**PROBLEM REQUIREMENTS:** In the records below, find the line that contains "Identify the click" and the line that contains "Cookies Settings (719, 2551)". Set down exactly those lines and every line between them, and nothing more.

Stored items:
● ● ●
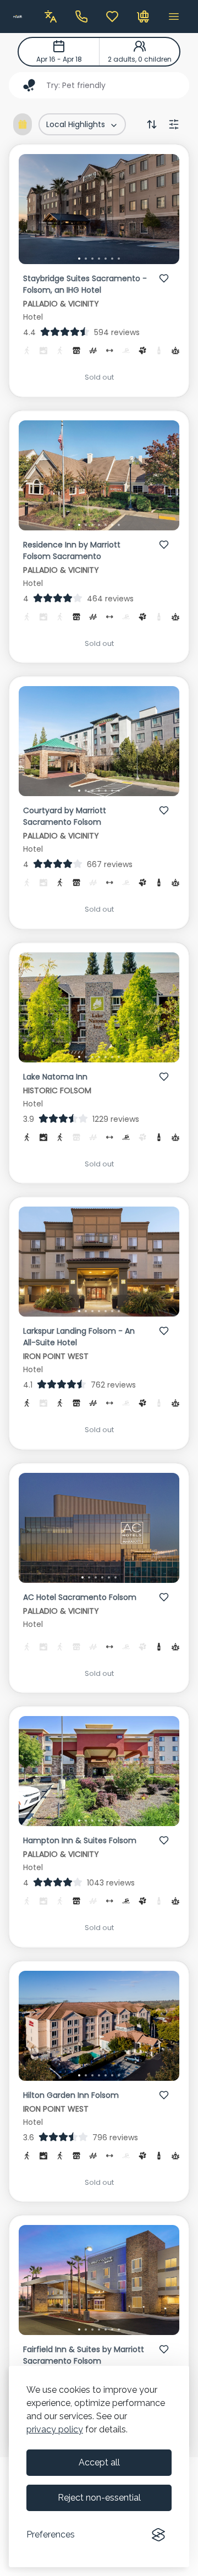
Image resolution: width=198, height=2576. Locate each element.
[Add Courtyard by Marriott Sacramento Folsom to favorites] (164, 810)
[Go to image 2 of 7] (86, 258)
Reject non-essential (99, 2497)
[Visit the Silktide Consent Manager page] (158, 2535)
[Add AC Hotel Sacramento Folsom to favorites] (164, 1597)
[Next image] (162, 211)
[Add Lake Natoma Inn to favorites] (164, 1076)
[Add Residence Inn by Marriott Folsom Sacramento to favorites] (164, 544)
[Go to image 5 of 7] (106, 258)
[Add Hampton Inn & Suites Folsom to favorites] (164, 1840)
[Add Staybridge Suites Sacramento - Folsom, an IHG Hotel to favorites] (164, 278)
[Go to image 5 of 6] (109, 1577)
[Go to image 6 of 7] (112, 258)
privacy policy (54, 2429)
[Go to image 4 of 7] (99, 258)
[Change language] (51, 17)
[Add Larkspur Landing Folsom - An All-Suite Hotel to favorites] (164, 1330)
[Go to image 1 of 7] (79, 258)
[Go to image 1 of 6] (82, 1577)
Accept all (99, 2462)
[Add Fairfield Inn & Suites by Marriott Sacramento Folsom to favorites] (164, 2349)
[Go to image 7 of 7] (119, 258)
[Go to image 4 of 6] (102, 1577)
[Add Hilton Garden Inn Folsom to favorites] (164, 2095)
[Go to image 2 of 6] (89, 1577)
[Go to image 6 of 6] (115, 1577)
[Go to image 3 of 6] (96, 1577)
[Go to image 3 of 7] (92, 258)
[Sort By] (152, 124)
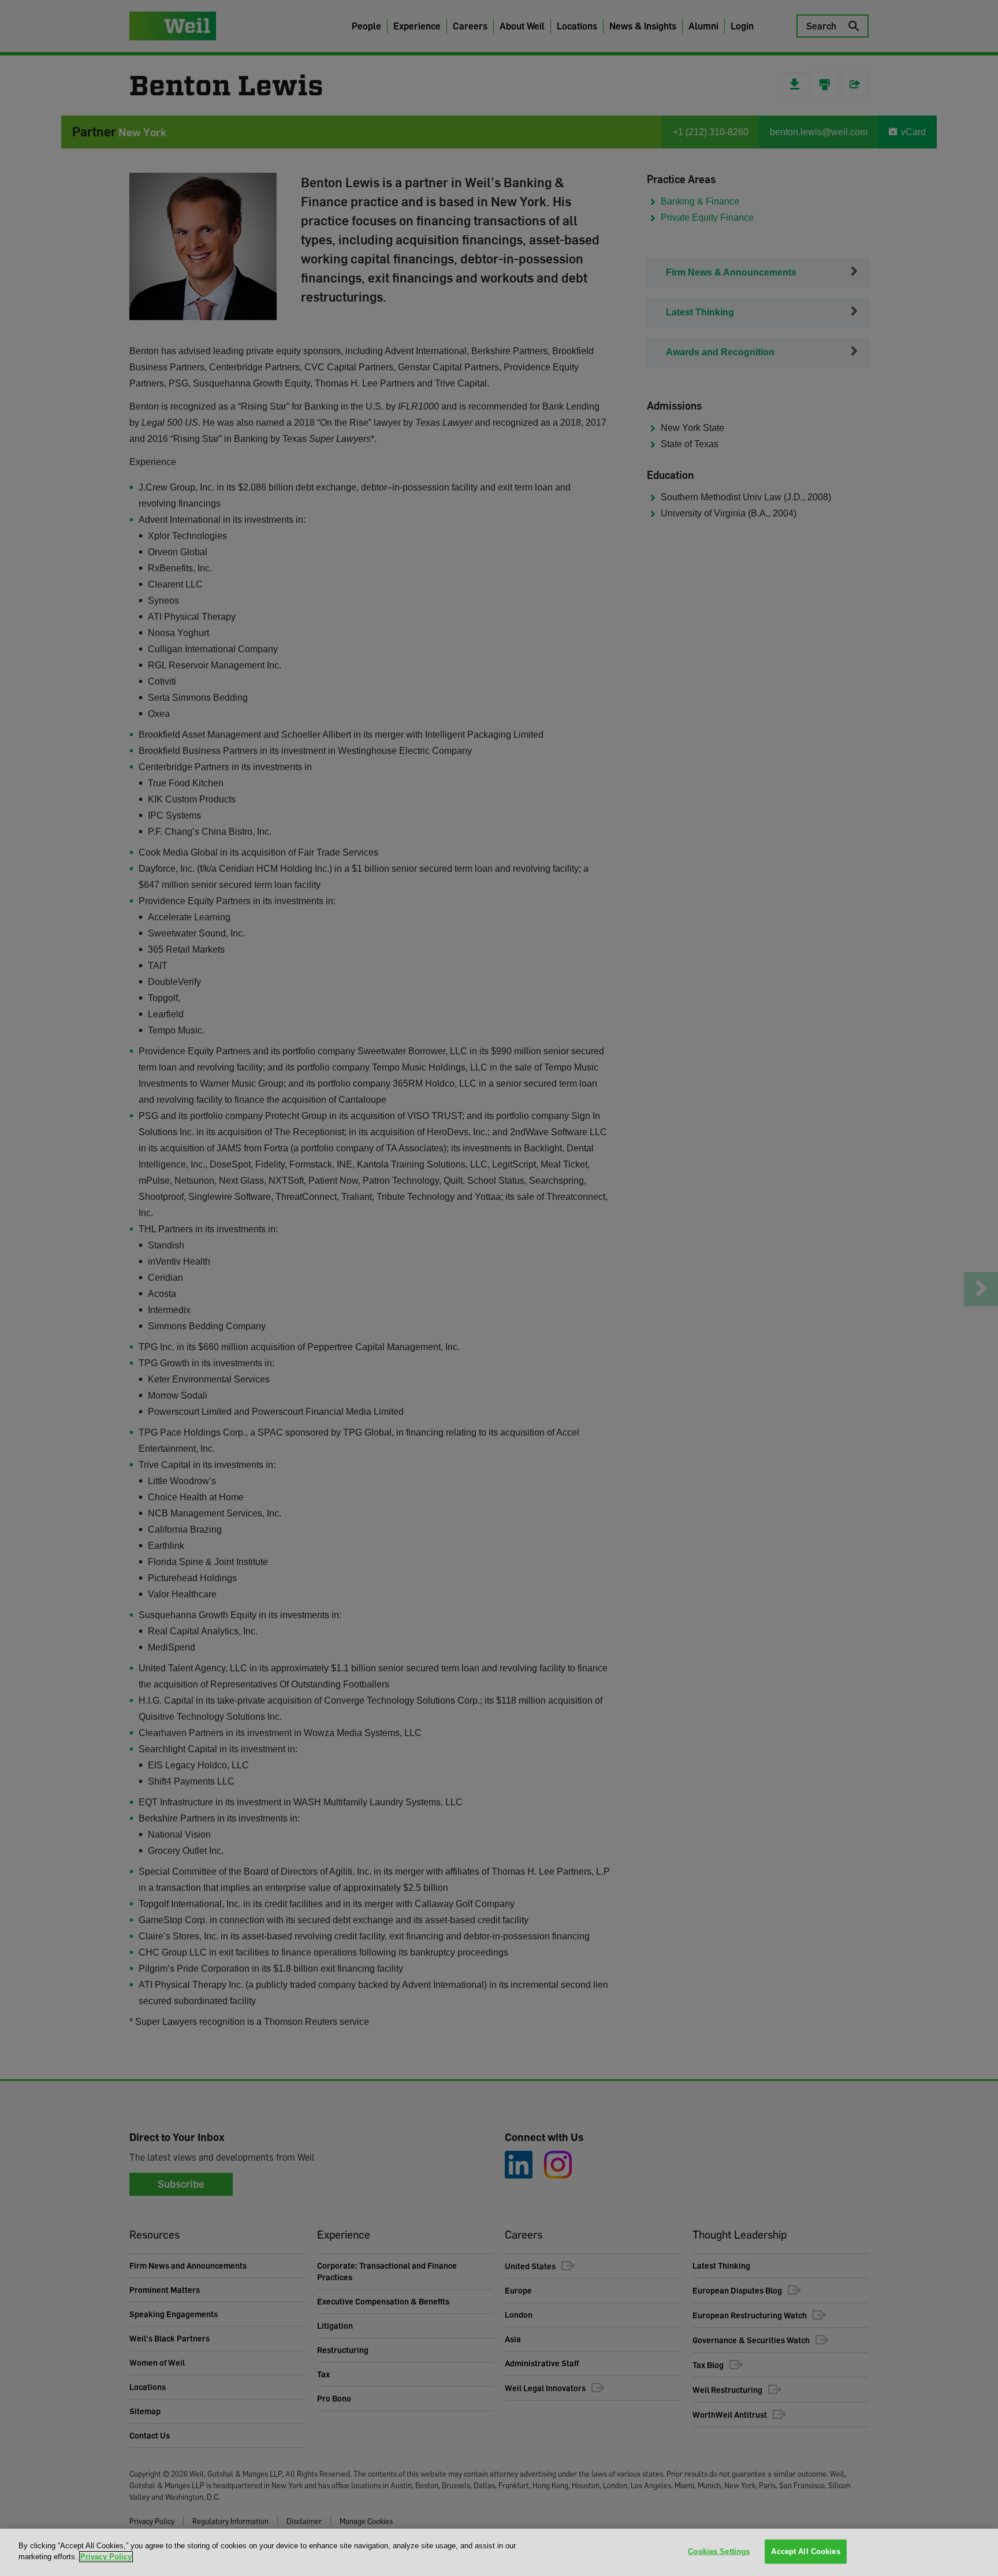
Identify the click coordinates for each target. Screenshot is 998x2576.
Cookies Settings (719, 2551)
● ● ●
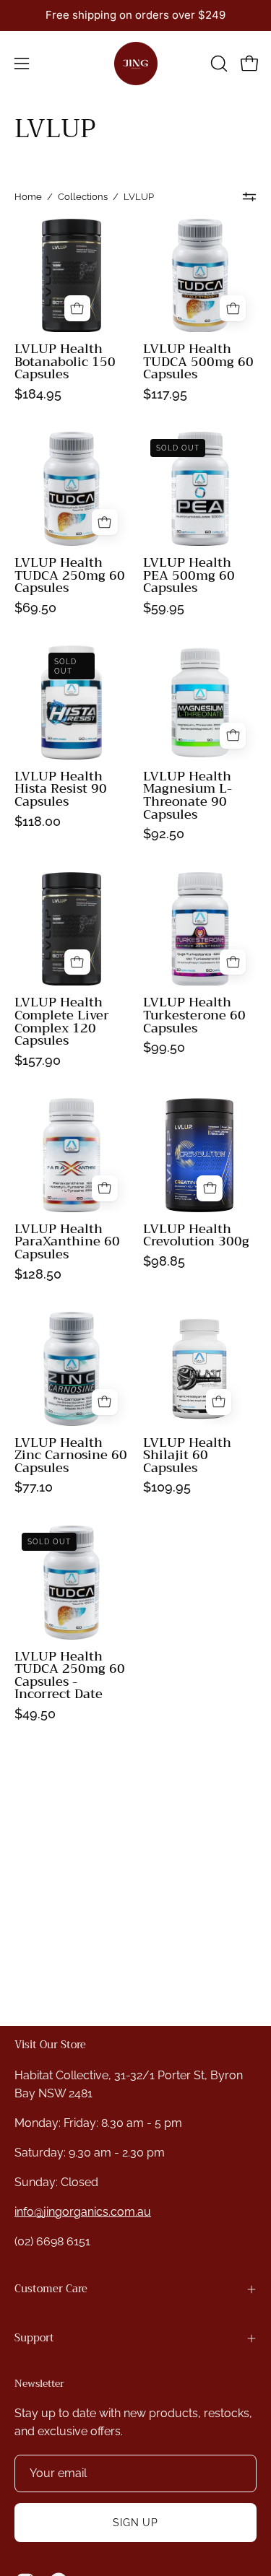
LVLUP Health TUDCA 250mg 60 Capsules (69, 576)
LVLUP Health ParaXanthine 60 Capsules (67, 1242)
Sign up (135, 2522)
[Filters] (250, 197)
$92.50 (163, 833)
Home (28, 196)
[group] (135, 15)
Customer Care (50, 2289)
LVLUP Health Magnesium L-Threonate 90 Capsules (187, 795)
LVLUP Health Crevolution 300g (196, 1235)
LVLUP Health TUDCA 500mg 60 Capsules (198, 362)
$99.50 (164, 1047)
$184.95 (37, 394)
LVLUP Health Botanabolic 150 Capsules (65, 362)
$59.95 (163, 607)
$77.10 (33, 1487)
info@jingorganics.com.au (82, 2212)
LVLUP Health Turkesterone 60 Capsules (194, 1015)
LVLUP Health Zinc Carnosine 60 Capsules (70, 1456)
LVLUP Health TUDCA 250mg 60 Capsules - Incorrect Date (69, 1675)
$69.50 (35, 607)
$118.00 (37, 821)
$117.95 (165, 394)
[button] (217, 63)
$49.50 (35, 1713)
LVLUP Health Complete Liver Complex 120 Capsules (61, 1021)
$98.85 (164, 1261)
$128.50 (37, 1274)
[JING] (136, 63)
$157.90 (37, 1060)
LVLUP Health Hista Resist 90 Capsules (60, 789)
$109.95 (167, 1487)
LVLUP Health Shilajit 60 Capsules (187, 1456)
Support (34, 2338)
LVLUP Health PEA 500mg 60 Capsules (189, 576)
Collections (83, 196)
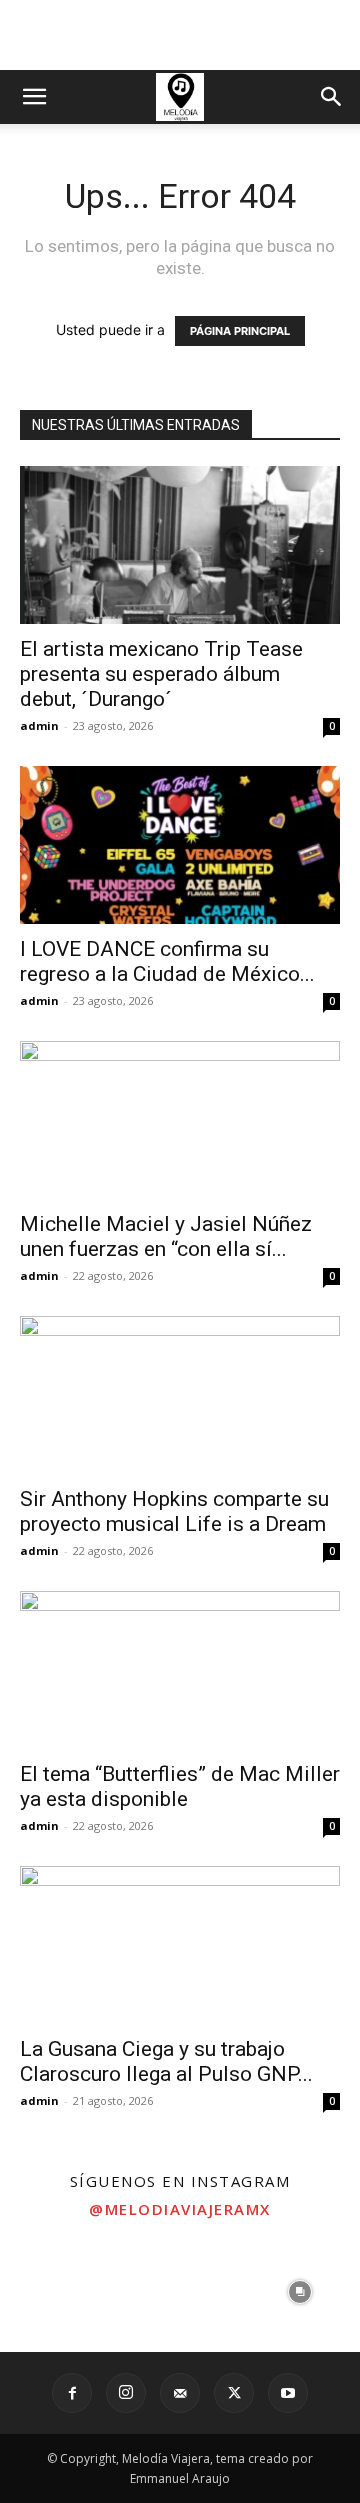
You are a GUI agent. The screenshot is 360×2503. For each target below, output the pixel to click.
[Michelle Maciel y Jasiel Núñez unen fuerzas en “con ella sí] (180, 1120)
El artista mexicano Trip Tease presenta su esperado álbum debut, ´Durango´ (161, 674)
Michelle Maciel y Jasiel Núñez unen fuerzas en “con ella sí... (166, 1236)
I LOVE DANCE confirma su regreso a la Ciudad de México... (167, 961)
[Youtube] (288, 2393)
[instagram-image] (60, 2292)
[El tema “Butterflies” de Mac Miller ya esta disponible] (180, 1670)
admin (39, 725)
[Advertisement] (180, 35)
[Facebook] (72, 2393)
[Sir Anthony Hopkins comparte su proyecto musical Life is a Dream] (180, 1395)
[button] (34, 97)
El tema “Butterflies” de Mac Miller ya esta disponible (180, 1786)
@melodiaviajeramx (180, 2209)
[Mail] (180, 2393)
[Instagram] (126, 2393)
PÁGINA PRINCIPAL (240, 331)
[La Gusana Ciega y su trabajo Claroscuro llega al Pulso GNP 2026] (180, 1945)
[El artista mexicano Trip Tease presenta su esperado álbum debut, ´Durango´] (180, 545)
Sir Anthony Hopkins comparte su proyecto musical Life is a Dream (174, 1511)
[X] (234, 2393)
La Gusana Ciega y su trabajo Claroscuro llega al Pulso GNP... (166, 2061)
● ● ●
**FINISHED TASK:**
Identify the click coordinates for each target. Screenshot is 998x2576.
Cookies Settings (719, 2551)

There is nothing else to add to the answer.